All of the records must be repeated exactly as they read.

[Records excerpted from a collection]
↓
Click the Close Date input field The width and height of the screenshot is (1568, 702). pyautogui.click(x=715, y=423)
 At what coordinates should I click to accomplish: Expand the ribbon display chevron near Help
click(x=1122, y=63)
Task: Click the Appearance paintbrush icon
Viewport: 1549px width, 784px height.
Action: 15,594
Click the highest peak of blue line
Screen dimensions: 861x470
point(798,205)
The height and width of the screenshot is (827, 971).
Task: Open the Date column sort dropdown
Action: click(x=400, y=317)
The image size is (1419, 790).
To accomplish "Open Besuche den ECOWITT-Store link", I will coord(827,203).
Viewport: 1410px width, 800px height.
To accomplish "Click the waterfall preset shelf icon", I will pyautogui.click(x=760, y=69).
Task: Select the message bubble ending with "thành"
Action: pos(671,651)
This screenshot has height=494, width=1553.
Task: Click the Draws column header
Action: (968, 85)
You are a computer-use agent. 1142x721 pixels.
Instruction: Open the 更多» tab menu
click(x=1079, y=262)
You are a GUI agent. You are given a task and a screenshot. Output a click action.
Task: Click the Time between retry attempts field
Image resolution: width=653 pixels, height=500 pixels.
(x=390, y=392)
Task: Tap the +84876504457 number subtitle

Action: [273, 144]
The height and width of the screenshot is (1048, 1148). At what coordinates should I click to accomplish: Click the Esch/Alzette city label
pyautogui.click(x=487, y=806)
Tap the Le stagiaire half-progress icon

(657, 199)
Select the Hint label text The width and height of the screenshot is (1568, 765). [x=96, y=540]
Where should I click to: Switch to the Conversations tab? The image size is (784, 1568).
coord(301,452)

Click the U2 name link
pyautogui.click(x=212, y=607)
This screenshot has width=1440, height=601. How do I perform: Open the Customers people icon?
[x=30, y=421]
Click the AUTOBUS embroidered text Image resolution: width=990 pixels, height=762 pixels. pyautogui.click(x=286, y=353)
↑
**Expected answer**.
Click the Close Date input field The width and height of the screenshot is (1568, 702). pyautogui.click(x=715, y=423)
 At what coordinates should I click to accomplish: Expand the ribbon display chevron near Help
click(x=1122, y=63)
Task: Click the Appearance paintbrush icon
Viewport: 1549px width, 784px height.
Action: 15,594
Click the highest peak of blue line
Screen dimensions: 861x470
point(798,205)
The height and width of the screenshot is (827, 971).
Task: Open the Date column sort dropdown
Action: click(x=400, y=317)
The image size is (1419, 790).
To accomplish "Open Besuche den ECOWITT-Store link", I will coord(827,203).
Viewport: 1410px width, 800px height.
To accomplish "Click the waterfall preset shelf icon", I will pyautogui.click(x=760, y=69).
Task: Select the message bubble ending with "thành"
Action: pos(671,651)
This screenshot has height=494, width=1553.
Task: Click the Draws column header
Action: (968, 85)
You are a computer-use agent. 1142x721 pixels.
Instruction: Open the 更多» tab menu
click(x=1079, y=262)
You are a GUI agent. You are given a task and a screenshot. Output a click action.
Task: Click the Time between retry attempts field
Image resolution: width=653 pixels, height=500 pixels.
(x=390, y=392)
Task: Tap the +84876504457 number subtitle

Action: [273, 144]
The height and width of the screenshot is (1048, 1148). At what coordinates should I click to accomplish: Click the Esch/Alzette city label
pyautogui.click(x=487, y=806)
Tap the Le stagiaire half-progress icon

(657, 199)
Select the Hint label text The width and height of the screenshot is (1568, 765). [x=96, y=540]
Where should I click to: Switch to the Conversations tab? The image size is (784, 1568).
coord(301,452)

Click the U2 name link
pyautogui.click(x=212, y=607)
This screenshot has width=1440, height=601. How do I perform: Open the Customers people icon?
[x=30, y=421]
Click the AUTOBUS embroidered text Image resolution: width=990 pixels, height=762 pixels. pyautogui.click(x=286, y=353)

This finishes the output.